I’ve had a look at previous posts on this website about this and, as enlightening as they are, I am still looking for something definitive.

My current understanding, which I want to check, is in the diagrams below…

Side by side are what I understand are two implementations of a level triggered gated D latch.

Below these is a positive edge detector, at that brief moment when the NOT gate has not yet responded to the change input from low to high, namely the rising edge (red is 1 blue is 0).

In the last diagram, the edge detector has been fitted to a dated D latch and this is what makes it a flip-flop.

enter image description here

Is the last diagram really a flip flop, or is it still just a latch?

And why do we need the master slave version given, that this device is so much simpler?

Best Answer

I have been thinking about this definition a lot today.

As others pointed out, the exact meanings will vary. On top of that, you will probably see more people get this wrong, even on this site, than right. I don't care what wikipedia says!

But in general:

  • A flip flop will change it's output state at most once per clock cycle.
  • A latch will change its state as many times as the data transitions during its transparency window.


  • A flip flop is very safe. Almost fool-proof. For this reason synthesis tools usually use flip flops. But, they are slower than a latch (and use more power).
  • Latches are harder to use properly. But, they are faster than flip flops (and smaller). So, custom circuit designers will often "spread the flip flop" across their digital block (a latch on either end with opposite phase) to squeeze some extra picoseconds out of a bad timing arc. This is shown at the bottom of the post.

A flip flop is most typically characterized by a master-slave topology. This is two coupled (there can be logic between), opposite phase latches back to back (sometimes in industry called L1/L2).

This means a flip flop inherently consists of two memory elements: one to hold during the low cycle and one to hold during the high cycle.

A latch is just a single memory element (SR latch, D latch, JK latch). Just because you introduce a clock to gate flow of data into the memory element does not make it a flip flop, in my opinion (although it can make it act like one: i.e. more rising edge triggered). It just makes it transparent for a specific amount of time.

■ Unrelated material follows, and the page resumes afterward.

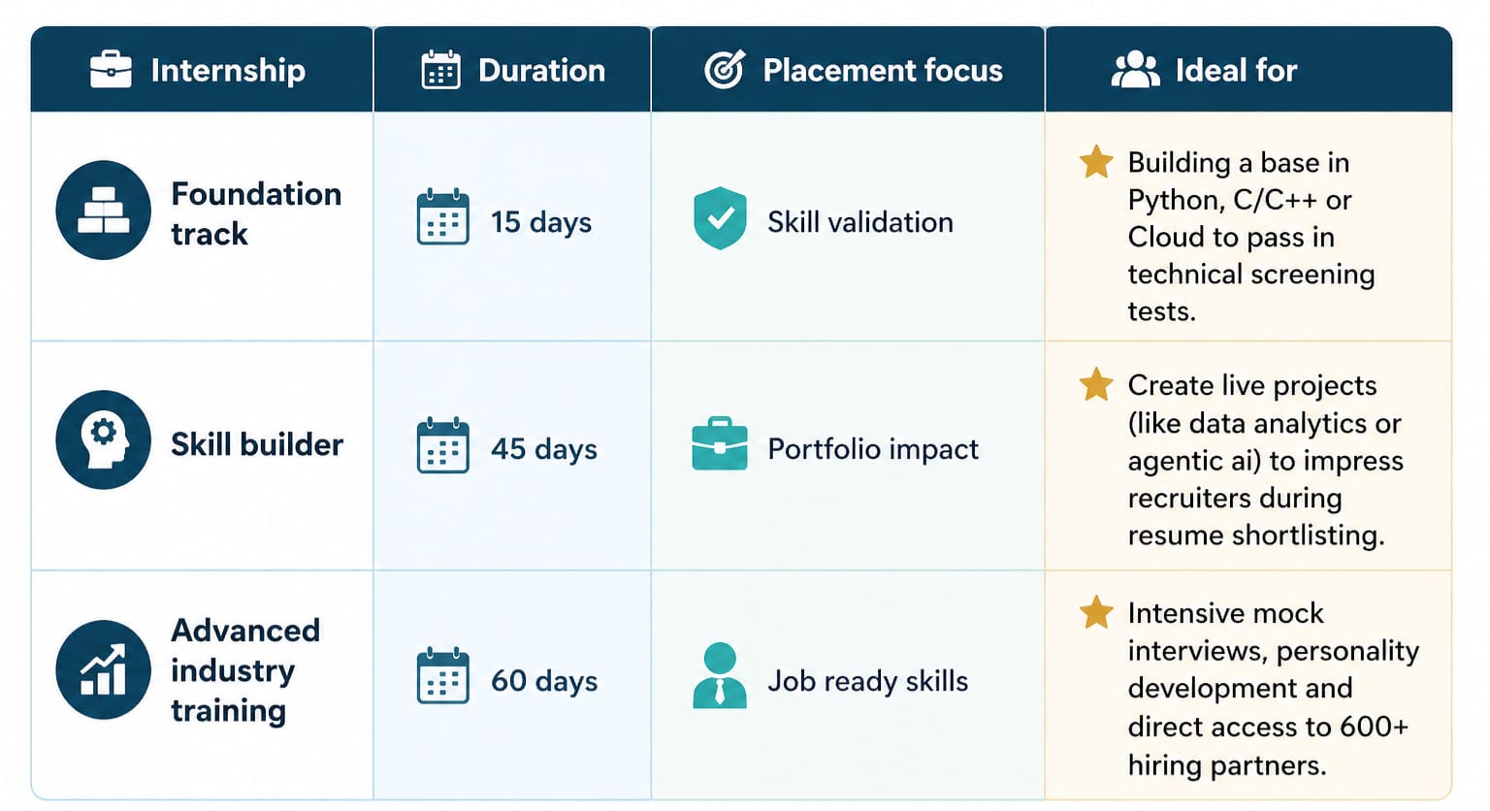Click the Advanced industry training growth chart icon

coord(104,670)
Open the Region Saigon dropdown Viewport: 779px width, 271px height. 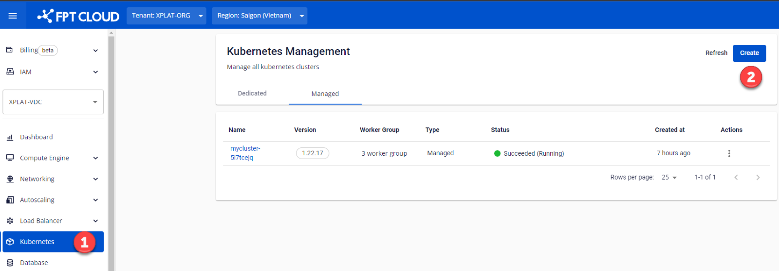pyautogui.click(x=259, y=16)
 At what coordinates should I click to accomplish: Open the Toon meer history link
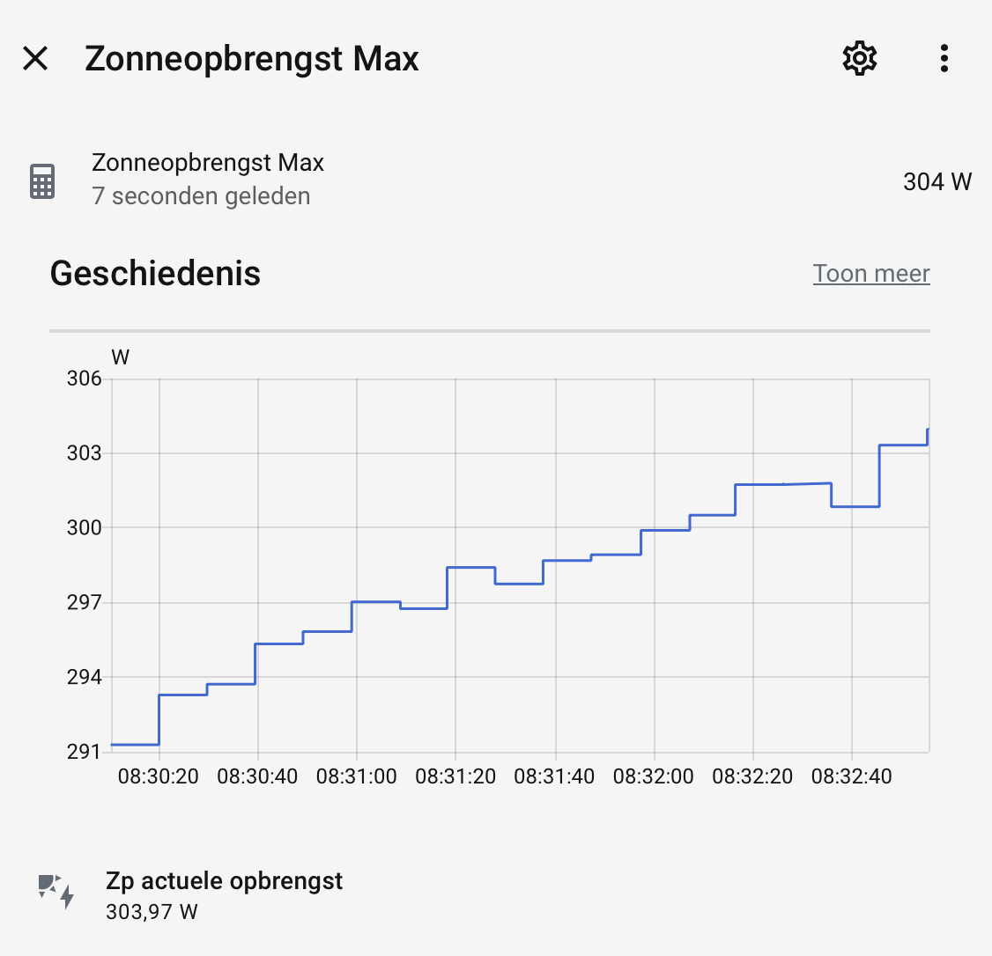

Shown below is a true flip flop create from two SR latches (notice opposite phase clocks).

true d ff

And another true flip-flop (this is the most common style in VLSI) from two D-latches (transmission gate style). Again notice the opposite phase clocks:

true flip flop tg style

If you pulse the clock to a latch quickly enough, it starts to resemble a flip flop behavior (pulse latch). This is common in high speed datapath design because of the lesser delay from D->Out and Clk->Out, in addition to the better setup time granted (hold time also must increase, small price to pay) by transparency through the duration of the pulse. Does this make it a flip flop? Not really, but it sure looks acts like one!

However, this is much harder to guarantee to work. You must check across all process corners (fast nmos, slow pmos, high wire cap, low wire r; as an example of one) and all voltages (low voltage causes problems) that the pulse from your edge detector remains wide enough to actually open the latch and allow data in.

For your specific question, as to why it is considered a pulse latch instead of a flip flop, it is because you truly only have a single level sensitive bit storage element. Even though the pulse is narrow, it does not form a lock-and-dam system which creates a flip flop.

Here is an article describing a very similar pulse latch to your inquiry. A pertinent quote: "If the pulse clock waveform triggers a latch, the latch is synchronized with the clock similarly to edge-triggered flip-flop because the rising and falling edges of the pulse clock are almost identical in terms of timing."

EDIT For some clarity I included a graphic of latch based design. There is a L1 latch and L2 latch with logic in between. This is a technique which can reduce delays, since a latch has lesser delay than a flip flop. The flip flop is "spread apart" and logic put in the middle. Now, you save a couple gate delays (compared to a flip flop on either end)!